The top House lawmaker in charge of writing health care legislation said Thursday that he is committed to passing a universal health care package by the end of the year.

"This is our time; we need to move forward, we need to get this job accomplished this year and get the bill to the president," said California's Henry A. Waxman, chairman of the House Energy and Commerce Committee, at the conference Thursday.

Meanwhile, the Senate last week passed a $32 billion expansion of the State Children's Heath Insurance Program, or SCHIP, sending the bill to the president after the House passed the measure in early January.

The program is a federal-state initiative for families that don't qualify for health care through Medicaid but can't afford private insurance.

The president has said he will sign the bill, though the White House on Monday said no signing date has been set.

Help for "tweener" hospitals proposed

Sen. Charles E. Grassley introduced legislation last week designed to strengthen the health care delivery system in rural communities.

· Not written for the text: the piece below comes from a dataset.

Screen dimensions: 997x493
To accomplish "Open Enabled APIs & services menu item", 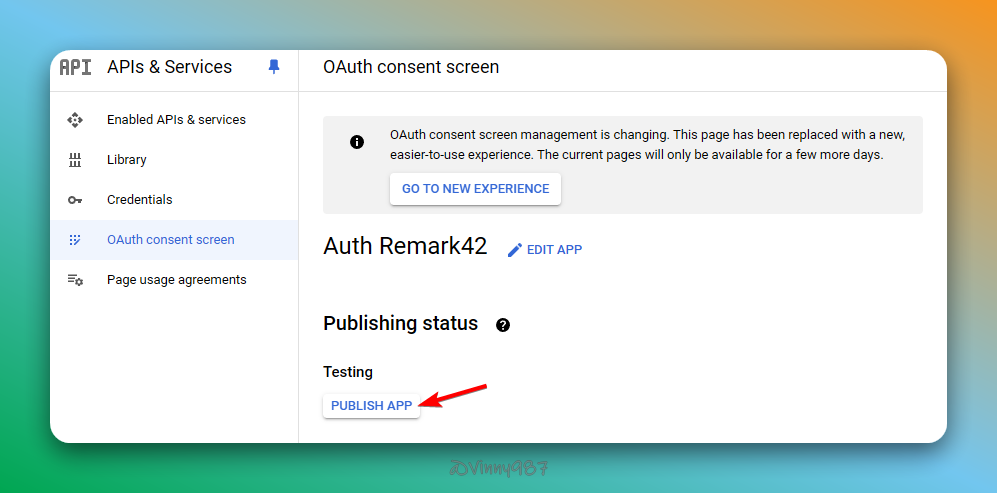I will [x=176, y=120].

The Iowa Republican's Medicare Rural Health Access Improvement Act of 2009 is designed to improve Medicare payments to rural doctors, ambulances and midsize hospitals. The bill also would protect access for rural residents to home medical equipment and supplies, continue to lend support to rural hospitals and provide additional authority for physician assistants.

"The policy changes in this legislation go directly to the special challenges facing the health care system in rural America," said Mr. Grassley, the ranking Republican on the Senate Finance Committee, which has authority in the chamber over health care issues. "They recognize the high quality of health care delivered by rural providers, embrace common-sense solutions and seek equitable treatment from payment systems."

The measure also would give so-called "tweener" hospitals better treatment by the Medicare program and put them in a stronger position to provide health care services to people in their communities and local areas. Tweener hospitals are too large to be designated as critical access hospitals but too small to be financially viable under the Medicare hospital prospective payment system, which is designed for larger operations.

Food safety bill

Legislation intended to give the Food and Drug Administration (FDA) the money and authority to better regulate interstate and international food products and to trace sources of contamination more quickly, was introduced last week by a trio of House Democrats.

The Food and Drug Administration Globalization Act would guarantee FDA the funding needed to significantly increase inspections of food facilities and improve outdated information systems. The measure requires food producers to have preventive food safety plans in place and subjects the plans to FDA inspection, requires food imports to meet all U.S. standards, is designed to close loopholes in FDA's ability to trace the source of contaminated products and would impose penalties on companies that violate safety standards.

The measure, sponsored by Reps. John D. Dingell and Bart Stupak of Michigan and Frank Pallone Jr. of New Jersey, calls for parity between foreign and domestic drug and device facility inspections. It also would increase the number of preapproval drug inspections, prohibit the entry of drugs into the United States lacking documentation of safety, require manufacturers to ensure the safety of their supply chain and grant FDA authority to mandate recalls of unsafe drugs.

The measure also creates a dedicated foreign inspectorate to increase FDA's ability to monitor foreign facilities producing food, drugs, devices and cosmetics.

"With the onslaught of reports of contaminated spinach, tomatoes, beef, pet food, and now peanut butter, it is clear increased funding and authority is needed at the FDA like Congressman Dingell's legislation provides," said Bill Marler, a food safety attorney and member of the American Association for Justice's Foodborne Illness Litigation Group.

"However, the revelation the peanut manufacturer responsible for the salmonella outbreak knowingly endangered consumers by selling product they knew was harmful shows why FDA enforcement is not enough."